_Challenge_:
Put every line of the records below into a Markdown table with the columns Row and Record line, numbering the rows in order and skipping blank lines.
○ ○ ○ ○ ○ ○ ○
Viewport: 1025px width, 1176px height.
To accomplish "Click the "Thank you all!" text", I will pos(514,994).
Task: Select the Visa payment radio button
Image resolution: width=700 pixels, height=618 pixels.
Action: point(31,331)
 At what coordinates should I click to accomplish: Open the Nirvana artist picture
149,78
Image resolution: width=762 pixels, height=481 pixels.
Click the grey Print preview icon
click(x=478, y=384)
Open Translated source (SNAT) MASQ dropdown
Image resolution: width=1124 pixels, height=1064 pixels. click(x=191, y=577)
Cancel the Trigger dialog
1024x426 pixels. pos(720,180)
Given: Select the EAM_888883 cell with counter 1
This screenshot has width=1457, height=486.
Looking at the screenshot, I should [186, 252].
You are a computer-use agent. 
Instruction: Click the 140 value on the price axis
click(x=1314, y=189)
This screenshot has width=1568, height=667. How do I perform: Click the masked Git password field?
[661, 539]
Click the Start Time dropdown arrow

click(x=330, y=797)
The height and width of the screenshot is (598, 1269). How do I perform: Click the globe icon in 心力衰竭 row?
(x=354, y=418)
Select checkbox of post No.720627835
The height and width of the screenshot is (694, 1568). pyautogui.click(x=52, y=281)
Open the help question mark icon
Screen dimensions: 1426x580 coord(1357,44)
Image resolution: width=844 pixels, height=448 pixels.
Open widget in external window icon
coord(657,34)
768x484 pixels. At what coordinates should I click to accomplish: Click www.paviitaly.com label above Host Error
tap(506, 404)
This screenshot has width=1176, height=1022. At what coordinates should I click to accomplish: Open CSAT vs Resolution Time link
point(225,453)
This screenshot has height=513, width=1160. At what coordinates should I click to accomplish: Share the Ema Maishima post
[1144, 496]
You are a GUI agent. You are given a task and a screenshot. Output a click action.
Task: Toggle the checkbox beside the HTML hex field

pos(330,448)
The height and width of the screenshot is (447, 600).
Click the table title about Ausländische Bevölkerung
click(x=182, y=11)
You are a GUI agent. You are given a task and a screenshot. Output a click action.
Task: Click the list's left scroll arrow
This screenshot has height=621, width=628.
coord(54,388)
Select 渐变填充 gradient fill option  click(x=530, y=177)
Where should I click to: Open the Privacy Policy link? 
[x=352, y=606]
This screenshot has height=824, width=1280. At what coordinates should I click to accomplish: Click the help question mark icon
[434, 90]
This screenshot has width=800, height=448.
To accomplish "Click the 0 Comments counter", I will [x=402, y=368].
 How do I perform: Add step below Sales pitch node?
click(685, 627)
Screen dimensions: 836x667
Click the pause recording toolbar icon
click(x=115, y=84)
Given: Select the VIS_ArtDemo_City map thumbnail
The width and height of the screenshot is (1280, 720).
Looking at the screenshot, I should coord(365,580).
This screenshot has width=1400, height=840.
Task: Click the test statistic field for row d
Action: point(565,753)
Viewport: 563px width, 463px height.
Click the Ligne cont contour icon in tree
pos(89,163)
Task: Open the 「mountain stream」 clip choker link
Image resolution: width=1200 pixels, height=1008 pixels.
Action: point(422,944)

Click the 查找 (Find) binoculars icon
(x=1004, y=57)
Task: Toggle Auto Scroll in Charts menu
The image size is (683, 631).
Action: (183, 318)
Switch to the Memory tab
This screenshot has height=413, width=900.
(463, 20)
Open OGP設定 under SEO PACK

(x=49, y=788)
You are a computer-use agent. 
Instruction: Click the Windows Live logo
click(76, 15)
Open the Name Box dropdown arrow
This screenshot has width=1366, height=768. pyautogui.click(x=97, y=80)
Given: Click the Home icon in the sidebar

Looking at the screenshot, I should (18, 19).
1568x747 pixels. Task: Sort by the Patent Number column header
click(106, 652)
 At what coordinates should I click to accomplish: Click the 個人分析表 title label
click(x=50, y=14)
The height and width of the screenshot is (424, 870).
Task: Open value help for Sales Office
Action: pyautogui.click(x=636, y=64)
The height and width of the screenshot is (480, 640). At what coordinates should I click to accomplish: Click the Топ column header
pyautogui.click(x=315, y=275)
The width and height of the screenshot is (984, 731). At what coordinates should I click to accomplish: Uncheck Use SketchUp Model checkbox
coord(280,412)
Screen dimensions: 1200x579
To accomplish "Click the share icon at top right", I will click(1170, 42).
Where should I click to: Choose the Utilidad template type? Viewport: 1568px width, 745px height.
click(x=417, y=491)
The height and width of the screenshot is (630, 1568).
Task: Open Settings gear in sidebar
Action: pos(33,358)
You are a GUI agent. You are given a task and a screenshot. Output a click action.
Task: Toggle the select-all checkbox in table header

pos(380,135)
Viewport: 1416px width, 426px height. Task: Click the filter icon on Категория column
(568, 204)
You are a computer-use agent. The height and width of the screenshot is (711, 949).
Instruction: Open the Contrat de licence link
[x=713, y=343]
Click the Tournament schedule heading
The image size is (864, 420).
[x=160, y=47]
○ ○ ○ ○ ○ ○ ○
_Task response_:
| Row | Record line |
|---|---|
| 1 | Viewport: 1025px width, 1176px height. |
| 2 | To accomplish "Click the "Thank you all!" text", I will pos(514,994). |
| 3 | Task: Select the Visa payment radio button |
| 4 | Image resolution: width=700 pixels, height=618 pixels. |
| 5 | Action: point(31,331) |
| 6 |  At what coordinates should I click to accomplish: Open the Nirvana artist picture |
| 7 | 149,78 |
| 8 | Image resolution: width=762 pixels, height=481 pixels. |
| 9 | Click the grey Print preview icon |
| 10 | click(x=478, y=384) |
| 11 | Open Translated source (SNAT) MASQ dropdown |
| 12 | Image resolution: width=1124 pixels, height=1064 pixels. click(x=191, y=577) |
| 13 | Cancel the Trigger dialog |
| 14 | 1024x426 pixels. pos(720,180) |
| 15 | Given: Select the EAM_888883 cell with counter 1 |
| 16 | This screenshot has width=1457, height=486. |
| 17 | Looking at the screenshot, I should [186, 252]. |
| 18 | You are a computer-use agent.  |
| 19 | Instruction: Click the 140 value on the price axis |
| 20 | click(x=1314, y=189) |
| 21 | This screenshot has width=1568, height=667. How do I perform: Click the masked Git password field? |
| 22 | [661, 539] |
| 23 | Click the Start Time dropdown arrow |
| 24 | click(x=330, y=797) |
| 25 | The height and width of the screenshot is (598, 1269). How do I perform: Click the globe icon in 心力衰竭 row? |
| 26 | (x=354, y=418) |
| 27 | Select checkbox of post No.720627835 |
| 28 | The height and width of the screenshot is (694, 1568). pyautogui.click(x=52, y=281) |
| 29 | Open the help question mark icon |
| 30 | Screen dimensions: 1426x580 coord(1357,44) |
| 31 | Image resolution: width=844 pixels, height=448 pixels. |
| 32 | Open widget in external window icon |
| 33 | coord(657,34) |
| 34 | 768x484 pixels. At what coordinates should I click to accomplish: Click www.paviitaly.com label above Host Error |
| 35 | tap(506, 404) |
| 36 | This screenshot has width=1176, height=1022. At what coordinates should I click to accomplish: Open CSAT vs Resolution Time link |
| 37 | point(225,453) |
| 38 | This screenshot has height=513, width=1160. At what coordinates should I click to accomplish: Share the Ema Maishima post |
| 39 | [1144, 496] |
| 40 | You are a GUI agent. You are given a task and a screenshot. Output a click action. |
| 41 | Task: Toggle the checkbox beside the HTML hex field |
| 42 | pos(330,448) |
| 43 | The height and width of the screenshot is (447, 600). |
| 44 | Click the table title about Ausländische Bevölkerung |
| 45 | click(x=182, y=11) |
| 46 | You are a GUI agent. You are given a task and a screenshot. Output a click action. |
| 47 | Task: Click the list's left scroll arrow |
| 48 | This screenshot has height=621, width=628. |
| 49 | coord(54,388) |
| 50 | Select 渐变填充 gradient fill option  click(x=530, y=177) |
| 51 | Where should I click to: Open the Privacy Policy link?  |
| 52 | [x=352, y=606] |
| 53 | This screenshot has height=824, width=1280. At what coordinates should I click to accomplish: Click the help question mark icon |
| 54 | [434, 90] |
| 55 | This screenshot has width=800, height=448. |
| 56 | To accomplish "Click the 0 Comments counter", I will [x=402, y=368]. |
| 57 |  How do I perform: Add step below Sales pitch node? |
| 58 | click(685, 627) |
| 59 | Screen dimensions: 836x667 |
| 60 | Click the pause recording toolbar icon |
| 61 | click(x=115, y=84) |
| 62 | Given: Select the VIS_ArtDemo_City map thumbnail |
| 63 | The width and height of the screenshot is (1280, 720). |
| 64 | Looking at the screenshot, I should coord(365,580). |
| 65 | This screenshot has width=1400, height=840. |
| 66 | Task: Click the test statistic field for row d |
| 67 | Action: point(565,753) |
| 68 | Viewport: 563px width, 463px height. |
| 69 | Click the Ligne cont contour icon in tree |
| 70 | pos(89,163) |
| 71 | Task: Open the 「mountain stream」 clip choker link |
| 72 | Image resolution: width=1200 pixels, height=1008 pixels. |
| 73 | Action: point(422,944) |
| 74 | Click the 查找 (Find) binoculars icon |
| 75 | (x=1004, y=57) |
| 76 | Task: Toggle Auto Scroll in Charts menu |
| 77 | The image size is (683, 631). |
| 78 | Action: (183, 318) |
| 79 | Switch to the Memory tab |
| 80 | This screenshot has height=413, width=900. |
| 81 | (463, 20) |
| 82 | Open OGP設定 under SEO PACK |
| 83 | (x=49, y=788) |
| 84 | You are a computer-use agent.  |
| 85 | Instruction: Click the Windows Live logo |
| 86 | click(76, 15) |
| 87 | Open the Name Box dropdown arrow |
| 88 | This screenshot has width=1366, height=768. pyautogui.click(x=97, y=80) |
| 89 | Given: Click the Home icon in the sidebar |
| 90 | Looking at the screenshot, I should (18, 19). |
| 91 | 1568x747 pixels. Task: Sort by the Patent Number column header |
| 92 | click(106, 652) |
| 93 |  At what coordinates should I click to accomplish: Click the 個人分析表 title label |
| 94 | click(x=50, y=14) |
| 95 | The height and width of the screenshot is (424, 870). |
| 96 | Task: Open value help for Sales Office |
| 97 | Action: pyautogui.click(x=636, y=64) |
| 98 | The height and width of the screenshot is (480, 640). At what coordinates should I click to accomplish: Click the Топ column header |
| 99 | pyautogui.click(x=315, y=275) |
| 100 | The width and height of the screenshot is (984, 731). At what coordinates should I click to accomplish: Uncheck Use SketchUp Model checkbox |
| 101 | coord(280,412) |
| 102 | Screen dimensions: 1200x579 |
| 103 | To accomplish "Click the share icon at top right", I will click(1170, 42). |
| 104 | Where should I click to: Choose the Utilidad template type? Viewport: 1568px width, 745px height. |
| 105 | click(x=417, y=491) |
| 106 | The height and width of the screenshot is (630, 1568). |
| 107 | Task: Open Settings gear in sidebar |
| 108 | Action: pos(33,358) |
| 109 | You are a GUI agent. You are given a task and a screenshot. Output a click action. |
| 110 | Task: Toggle the select-all checkbox in table header |
| 111 | pos(380,135) |
| 112 | Viewport: 1416px width, 426px height. Task: Click the filter icon on Категория column |
| 113 | (568, 204) |
| 114 | You are a computer-use agent. The height and width of the screenshot is (711, 949). |
| 115 | Instruction: Open the Contrat de licence link |
| 116 | [x=713, y=343] |
| 117 | Click the Tournament schedule heading |
| 118 | The image size is (864, 420). |
| 119 | [x=160, y=47] |